Reproduce everything from the start of the rows below down to and including the line containing "should pyautogui.click(x=45, y=844).", character for character.

→ **Task input**
** begin **

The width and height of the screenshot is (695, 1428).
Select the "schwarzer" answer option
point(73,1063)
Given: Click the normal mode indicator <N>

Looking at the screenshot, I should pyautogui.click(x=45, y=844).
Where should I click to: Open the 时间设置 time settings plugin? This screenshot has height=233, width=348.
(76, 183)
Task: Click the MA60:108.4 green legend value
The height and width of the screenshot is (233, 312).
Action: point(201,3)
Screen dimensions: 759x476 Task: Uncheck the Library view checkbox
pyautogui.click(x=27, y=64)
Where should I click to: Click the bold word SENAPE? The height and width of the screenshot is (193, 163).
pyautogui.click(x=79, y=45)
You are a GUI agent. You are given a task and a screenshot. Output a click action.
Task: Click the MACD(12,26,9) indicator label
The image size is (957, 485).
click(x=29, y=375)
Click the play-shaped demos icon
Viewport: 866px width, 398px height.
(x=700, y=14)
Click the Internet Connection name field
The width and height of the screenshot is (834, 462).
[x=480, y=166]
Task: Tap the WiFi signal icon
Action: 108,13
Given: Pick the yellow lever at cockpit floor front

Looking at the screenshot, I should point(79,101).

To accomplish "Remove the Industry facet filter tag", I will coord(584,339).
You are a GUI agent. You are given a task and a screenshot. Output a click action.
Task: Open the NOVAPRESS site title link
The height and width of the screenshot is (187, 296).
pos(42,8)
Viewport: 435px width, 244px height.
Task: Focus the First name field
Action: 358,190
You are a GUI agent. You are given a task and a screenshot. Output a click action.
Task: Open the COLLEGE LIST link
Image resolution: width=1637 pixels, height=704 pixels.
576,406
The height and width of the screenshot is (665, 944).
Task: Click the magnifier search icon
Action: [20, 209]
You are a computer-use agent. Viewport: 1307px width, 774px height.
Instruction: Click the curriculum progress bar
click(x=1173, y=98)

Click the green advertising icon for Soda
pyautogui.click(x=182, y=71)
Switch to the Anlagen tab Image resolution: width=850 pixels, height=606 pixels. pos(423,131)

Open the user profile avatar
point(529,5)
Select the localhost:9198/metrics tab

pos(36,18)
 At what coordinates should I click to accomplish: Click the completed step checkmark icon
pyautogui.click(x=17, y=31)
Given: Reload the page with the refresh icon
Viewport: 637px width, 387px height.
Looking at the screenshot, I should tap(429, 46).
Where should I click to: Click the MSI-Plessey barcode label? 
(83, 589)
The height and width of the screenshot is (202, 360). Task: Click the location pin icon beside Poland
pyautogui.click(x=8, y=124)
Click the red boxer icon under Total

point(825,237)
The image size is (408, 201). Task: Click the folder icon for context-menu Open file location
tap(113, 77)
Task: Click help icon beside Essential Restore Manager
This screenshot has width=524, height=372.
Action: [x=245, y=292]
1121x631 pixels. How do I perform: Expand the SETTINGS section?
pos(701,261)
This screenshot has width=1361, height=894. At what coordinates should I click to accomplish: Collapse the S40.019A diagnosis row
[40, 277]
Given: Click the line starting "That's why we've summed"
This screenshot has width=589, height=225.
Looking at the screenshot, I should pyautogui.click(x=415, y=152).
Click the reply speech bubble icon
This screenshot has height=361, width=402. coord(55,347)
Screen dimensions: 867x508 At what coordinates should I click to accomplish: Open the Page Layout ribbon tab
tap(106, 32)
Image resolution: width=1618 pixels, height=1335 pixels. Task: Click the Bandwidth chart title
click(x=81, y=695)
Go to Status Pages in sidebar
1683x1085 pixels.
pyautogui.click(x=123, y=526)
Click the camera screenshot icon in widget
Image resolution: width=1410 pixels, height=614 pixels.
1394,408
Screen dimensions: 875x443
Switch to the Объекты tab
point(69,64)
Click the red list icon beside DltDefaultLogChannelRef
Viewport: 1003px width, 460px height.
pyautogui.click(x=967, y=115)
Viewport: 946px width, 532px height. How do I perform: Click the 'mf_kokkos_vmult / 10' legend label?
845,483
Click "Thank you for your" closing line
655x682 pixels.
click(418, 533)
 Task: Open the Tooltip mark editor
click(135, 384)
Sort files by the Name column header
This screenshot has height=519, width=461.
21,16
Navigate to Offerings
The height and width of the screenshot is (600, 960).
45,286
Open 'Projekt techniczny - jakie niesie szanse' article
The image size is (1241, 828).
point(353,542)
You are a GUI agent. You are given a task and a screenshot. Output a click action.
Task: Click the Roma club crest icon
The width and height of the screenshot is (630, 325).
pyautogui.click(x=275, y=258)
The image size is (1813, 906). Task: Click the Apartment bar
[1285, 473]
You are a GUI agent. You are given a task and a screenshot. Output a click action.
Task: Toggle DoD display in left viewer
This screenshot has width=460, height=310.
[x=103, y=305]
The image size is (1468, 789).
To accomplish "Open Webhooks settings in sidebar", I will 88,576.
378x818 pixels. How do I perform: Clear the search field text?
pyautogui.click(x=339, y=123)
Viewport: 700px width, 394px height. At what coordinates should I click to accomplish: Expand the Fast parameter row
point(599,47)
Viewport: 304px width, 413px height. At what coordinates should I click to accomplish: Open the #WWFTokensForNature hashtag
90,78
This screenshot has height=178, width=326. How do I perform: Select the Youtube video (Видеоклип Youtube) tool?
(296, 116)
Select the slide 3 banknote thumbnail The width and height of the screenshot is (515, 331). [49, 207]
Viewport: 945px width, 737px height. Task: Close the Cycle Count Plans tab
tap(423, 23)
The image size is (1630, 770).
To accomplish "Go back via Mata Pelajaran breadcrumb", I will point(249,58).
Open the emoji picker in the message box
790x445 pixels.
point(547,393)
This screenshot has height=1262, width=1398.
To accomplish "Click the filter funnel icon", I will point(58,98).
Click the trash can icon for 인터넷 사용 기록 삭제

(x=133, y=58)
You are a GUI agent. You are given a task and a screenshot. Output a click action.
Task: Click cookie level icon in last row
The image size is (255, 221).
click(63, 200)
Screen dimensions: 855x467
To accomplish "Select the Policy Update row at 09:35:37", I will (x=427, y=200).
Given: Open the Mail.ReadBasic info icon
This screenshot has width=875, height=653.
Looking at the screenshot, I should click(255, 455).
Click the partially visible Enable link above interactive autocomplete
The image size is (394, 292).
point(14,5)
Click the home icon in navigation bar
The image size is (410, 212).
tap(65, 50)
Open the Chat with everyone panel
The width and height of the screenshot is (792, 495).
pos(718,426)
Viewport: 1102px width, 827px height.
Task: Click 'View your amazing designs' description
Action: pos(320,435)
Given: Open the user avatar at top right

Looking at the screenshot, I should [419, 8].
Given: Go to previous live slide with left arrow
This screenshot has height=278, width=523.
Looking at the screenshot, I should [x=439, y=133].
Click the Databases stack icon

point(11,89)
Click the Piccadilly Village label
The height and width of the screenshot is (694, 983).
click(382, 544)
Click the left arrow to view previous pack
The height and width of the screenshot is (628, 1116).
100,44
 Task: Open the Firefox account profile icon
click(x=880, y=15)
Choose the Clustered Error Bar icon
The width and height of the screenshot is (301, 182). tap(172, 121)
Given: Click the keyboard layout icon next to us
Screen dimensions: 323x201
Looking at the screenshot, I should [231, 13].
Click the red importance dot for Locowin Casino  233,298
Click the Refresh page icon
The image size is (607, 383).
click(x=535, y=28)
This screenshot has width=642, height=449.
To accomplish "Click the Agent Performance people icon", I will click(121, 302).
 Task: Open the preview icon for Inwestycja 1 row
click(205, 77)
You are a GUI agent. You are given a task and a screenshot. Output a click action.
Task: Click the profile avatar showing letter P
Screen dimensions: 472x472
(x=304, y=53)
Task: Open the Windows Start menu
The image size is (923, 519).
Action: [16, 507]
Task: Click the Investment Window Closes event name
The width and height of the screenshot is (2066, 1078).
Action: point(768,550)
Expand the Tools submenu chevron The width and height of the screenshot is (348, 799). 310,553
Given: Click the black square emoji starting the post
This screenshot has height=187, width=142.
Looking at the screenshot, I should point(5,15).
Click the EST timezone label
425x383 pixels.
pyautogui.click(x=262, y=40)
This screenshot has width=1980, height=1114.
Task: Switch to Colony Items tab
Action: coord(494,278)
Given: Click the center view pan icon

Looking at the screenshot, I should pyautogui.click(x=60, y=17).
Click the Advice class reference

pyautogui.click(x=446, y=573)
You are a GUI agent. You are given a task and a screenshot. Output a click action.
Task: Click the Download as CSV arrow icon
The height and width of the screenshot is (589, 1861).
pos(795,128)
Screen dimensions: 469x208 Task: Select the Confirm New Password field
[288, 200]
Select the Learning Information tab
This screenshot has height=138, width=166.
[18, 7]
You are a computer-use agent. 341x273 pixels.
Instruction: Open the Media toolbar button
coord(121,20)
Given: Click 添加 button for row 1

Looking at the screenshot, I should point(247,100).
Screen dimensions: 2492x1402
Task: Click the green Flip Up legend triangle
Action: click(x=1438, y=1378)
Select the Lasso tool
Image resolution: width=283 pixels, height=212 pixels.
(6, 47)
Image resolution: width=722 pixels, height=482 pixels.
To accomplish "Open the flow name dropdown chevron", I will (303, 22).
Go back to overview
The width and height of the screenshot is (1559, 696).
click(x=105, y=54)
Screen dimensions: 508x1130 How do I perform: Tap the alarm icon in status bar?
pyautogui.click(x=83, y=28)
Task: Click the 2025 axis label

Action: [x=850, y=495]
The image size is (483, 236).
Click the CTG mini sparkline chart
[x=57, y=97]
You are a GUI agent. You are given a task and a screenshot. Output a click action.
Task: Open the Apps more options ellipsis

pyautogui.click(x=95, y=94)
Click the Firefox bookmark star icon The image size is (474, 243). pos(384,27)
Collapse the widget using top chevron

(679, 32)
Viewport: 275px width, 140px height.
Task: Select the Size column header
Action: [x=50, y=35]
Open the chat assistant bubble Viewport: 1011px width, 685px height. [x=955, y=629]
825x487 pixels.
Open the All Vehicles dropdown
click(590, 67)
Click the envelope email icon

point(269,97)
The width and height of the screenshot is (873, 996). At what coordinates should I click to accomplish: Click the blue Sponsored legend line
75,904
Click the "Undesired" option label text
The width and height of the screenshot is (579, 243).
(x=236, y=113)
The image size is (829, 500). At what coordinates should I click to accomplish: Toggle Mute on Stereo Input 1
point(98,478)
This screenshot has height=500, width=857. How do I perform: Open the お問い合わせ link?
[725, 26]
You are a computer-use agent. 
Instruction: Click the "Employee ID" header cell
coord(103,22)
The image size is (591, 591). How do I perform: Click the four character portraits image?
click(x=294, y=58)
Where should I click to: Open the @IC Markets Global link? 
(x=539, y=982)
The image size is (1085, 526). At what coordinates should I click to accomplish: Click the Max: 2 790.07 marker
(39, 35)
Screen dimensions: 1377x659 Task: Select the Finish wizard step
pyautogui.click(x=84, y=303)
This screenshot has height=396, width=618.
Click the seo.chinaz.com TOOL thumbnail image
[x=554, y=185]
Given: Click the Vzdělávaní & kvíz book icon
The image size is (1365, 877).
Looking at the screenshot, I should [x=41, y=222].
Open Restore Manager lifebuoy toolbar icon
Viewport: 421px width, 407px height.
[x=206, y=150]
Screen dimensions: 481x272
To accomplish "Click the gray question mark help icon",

** end **

→ **Full output**
The width and height of the screenshot is (695, 1428).
Select the "schwarzer" answer option
point(73,1063)
Given: Click the normal mode indicator <N>

Looking at the screenshot, I should pyautogui.click(x=45, y=844).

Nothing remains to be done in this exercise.